Durant une autre archive, Jérôme Garcin, qui partageait cette passion de la littérature avec son père Philippe Garcin (ancien directeur littéraire des Presses universitaires de France), a la tête levée au ciel, le regard plongé dans le vide. Puis les critiques reprennent, avec le dernier album d’Astérix, L’Iris Blanc de Didier Conrad et Fabcaro (Albert-René), l'occasion pour les invités de comparer le Masque à un banquet Gaulois familial. Jean-Claude Raspiengeas de La Croix présente Nos dimanches soirs (Grasset), un livre de Jérôme Garcin lui-même. « Tu as été benjamin, animateur et mémoriste, je t’exprime ma gratitude », rend-il hommage avec émotion. Émotion partagée par les spectateurs venus en nombre, comme Rozenn et Nathan, étudiants : « C’est émouvant car ça fait longtemps qu’on les écoute, il y a un sentiment bizarre car c’est la fin d’une ère. »
Scène finale
Les archives se poursuivent, avec des extraits des présentateurs Michel Polac et Pierre Bouteiller, qui se sont relayés au poste de metteur en scène de cette troupe de critique avant Jérôme Garcin. Ultime tour de table autour de deux films dont 5 hectares d’Emilie Deleuze sur un citadin parti refaire sa vie à la campagne, une ruralité chère à Jérôme Garcin qui cultive une passion pour les chevaux. En réponse à l’expression courante employée à cette occasion par Camille Nevers de Libération : « c’est en forgeant qu’on devient forgeron », Jérôme Garcin ajoute « C’est en masquant qu’on devient mousquetaire », symbole de toutes ces années et tous ces duels entre critiques qui ont visité son plateau.
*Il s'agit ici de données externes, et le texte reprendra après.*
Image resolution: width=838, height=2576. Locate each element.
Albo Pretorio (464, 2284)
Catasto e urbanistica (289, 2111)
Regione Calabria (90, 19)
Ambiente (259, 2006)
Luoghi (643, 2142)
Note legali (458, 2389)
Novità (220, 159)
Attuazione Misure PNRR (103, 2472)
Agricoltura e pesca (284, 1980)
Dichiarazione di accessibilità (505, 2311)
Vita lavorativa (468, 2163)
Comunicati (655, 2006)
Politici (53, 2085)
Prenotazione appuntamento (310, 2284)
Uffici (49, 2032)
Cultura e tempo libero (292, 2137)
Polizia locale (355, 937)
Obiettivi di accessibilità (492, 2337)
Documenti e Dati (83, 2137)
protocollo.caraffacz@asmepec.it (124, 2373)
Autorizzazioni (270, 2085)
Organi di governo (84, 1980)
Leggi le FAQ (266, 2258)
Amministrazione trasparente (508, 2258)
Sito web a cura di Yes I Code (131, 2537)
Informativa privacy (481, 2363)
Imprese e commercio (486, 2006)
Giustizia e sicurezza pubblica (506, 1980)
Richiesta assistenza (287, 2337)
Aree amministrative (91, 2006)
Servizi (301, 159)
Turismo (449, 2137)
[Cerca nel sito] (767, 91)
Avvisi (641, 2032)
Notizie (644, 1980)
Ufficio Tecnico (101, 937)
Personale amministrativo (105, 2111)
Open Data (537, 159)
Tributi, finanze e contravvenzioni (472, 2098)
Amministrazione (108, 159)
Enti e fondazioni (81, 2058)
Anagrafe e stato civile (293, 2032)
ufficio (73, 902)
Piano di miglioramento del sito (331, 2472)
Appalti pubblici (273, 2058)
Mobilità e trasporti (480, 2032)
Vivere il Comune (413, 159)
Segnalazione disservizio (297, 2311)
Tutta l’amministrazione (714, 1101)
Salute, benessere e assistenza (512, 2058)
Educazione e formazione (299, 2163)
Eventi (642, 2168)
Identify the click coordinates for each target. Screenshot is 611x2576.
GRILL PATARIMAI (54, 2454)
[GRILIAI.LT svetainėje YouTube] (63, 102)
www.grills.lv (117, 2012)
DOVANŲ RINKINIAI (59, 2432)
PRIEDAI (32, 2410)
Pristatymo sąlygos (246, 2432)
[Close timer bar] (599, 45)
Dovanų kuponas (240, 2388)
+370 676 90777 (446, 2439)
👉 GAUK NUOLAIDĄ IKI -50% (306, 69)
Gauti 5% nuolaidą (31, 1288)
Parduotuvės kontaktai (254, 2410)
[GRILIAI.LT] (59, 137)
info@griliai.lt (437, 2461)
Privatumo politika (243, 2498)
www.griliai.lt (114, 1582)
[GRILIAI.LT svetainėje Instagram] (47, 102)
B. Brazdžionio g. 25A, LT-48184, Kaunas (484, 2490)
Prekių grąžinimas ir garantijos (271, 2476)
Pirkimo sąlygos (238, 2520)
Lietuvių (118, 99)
Rebecca Manzoni remplace les derniers invités pour une passation de relai finale : « Il est temps de te céder les rênes et je m’y connais », s’amuse le presque ex-présentateur. En symbole, le générique de La Fileuse est lancé une dernière fois, « Le Masque…, lance Jérôme Garcin,...et la Plume », reprend Rebecca Manzoni. Après une présentation de la nouvelle animatrice, Jérôme Garcin remercie les invités et le public, tous debout pour l’applaudir pendant plusieurs minutes et lui lancer des « Merci ! ». Le journaliste bouleversé et ému aux larmes, joints ses mains, les porte sur son cœur et se cache même le visage pour masquer son émotion. « C’est une grande joie et une grande tristesse en même temps. Grande joie car ça continue avec Rebecca et grande tristesse parce que c’est 45 ans de ma vie qui se terminent ». Le rideau tombe sur 34 ans à la tête du Masque et de la Plume.